Thursday, April 15, 2010

Spring Bee Chores

I'm back! Actually, I never left but I did get pretty busy for a few weeks.

My next few posting will be catch-up and to make a record of my activities over the last three weeks.

(Photo - bees under the plexi-glass panel of the hive top feeder).
First, how are YOUR bees? Did they survive the winter? Are you feeding and/or doing mite treatments? What treatment plan are you following? I look forward to reading about your hives or interest in the comments.

My bees survived the winter. Yeah!!! My first two hives. Our Canadian winter was very mild which was unusual.

I started feeding a 2:1 sugar/water syrup using a hive top feeder the second week of April. Temperatures had gone up considerably with some days as high as 26 degrees Celsius. That is unseasonably warm. I did leave the winter wraps on the first week of April while the nights were still pretty cool.

Spring took me by surprise so I wasn't ready as quickly as other experienced beekeepers to put in the pollen patties and get the syrup on. I think I'm about a week behind the professional beekeepers.

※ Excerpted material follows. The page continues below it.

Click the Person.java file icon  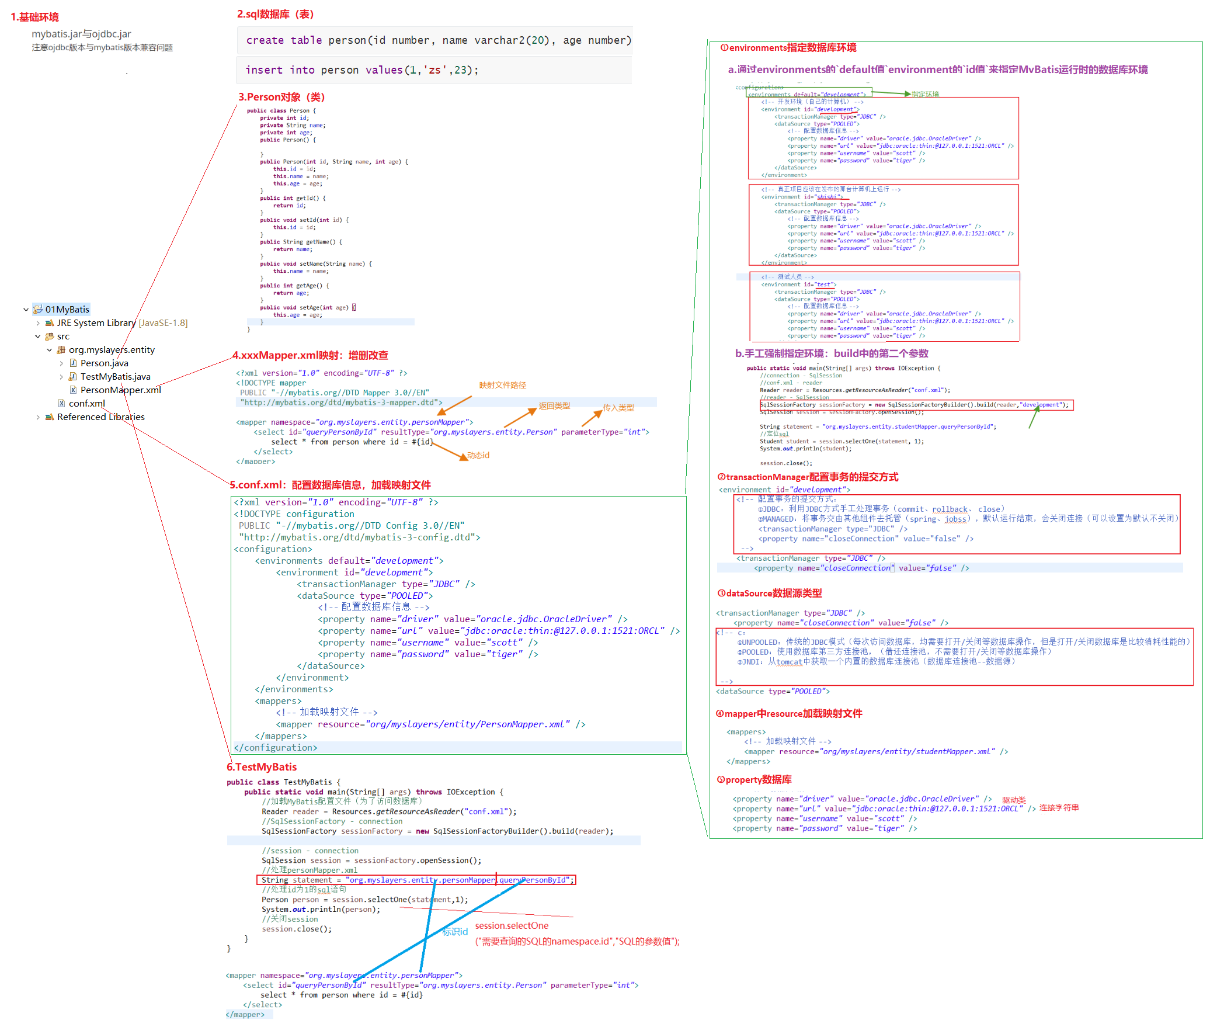point(73,363)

I ordered pollen patties from Munro Honey. They come rolled flat and cut in a rectangle. The pollen is mixed with honey and maybe some vitamins and is put between wax paper. I laid them right on the top bars of the hive. No rim spacer was required since the patties fit in the small space between the tops of the frames and the inner cover.

(Photo - as soon as the hive winter wraps came off, the bees in Hive #1 set to sending out homing scents for returning bees to follow - note their rears up in the air).
The bees were landing on the patties even before I could get them on the hive. They must smell good. They look like peanut butter, brown and sticky.

Hive #1 with the purchased queen appeared to have more bees than Hive #2 with their own made queen. I must note that I feel I took too much honey from Hive #2 last season, considering the poor weather we had the bees didn't get a chance to build up more honey after I took a super from them. I feel that set them back a bit.
Ontario has gone on record (maybe all of Canada but I can't confirm that) that last year was the worst honey year ever. Beekeepers reported bringing in half the amount of honey as usual. Winter kill reports haven't been done yet but the Ontario Bee Association and Tech Team will be surveying beekeepers to get the stats.

The unofficial report at our last local bee meeting gave percentages of losses from 20 to 50%.

Hive #1 ate their 2 patties in a week while Hive #2 still had one left. I gave them both more. Hive #1 was also taking down the syrup faster. It was obvious that the Hive #1 has more bees than the other.
The bees were bringing in lots of pollen. I think the foraging at this new bee yard will be much better than the damp dark swamp.
Let's hope for a great summer for the bees... and us.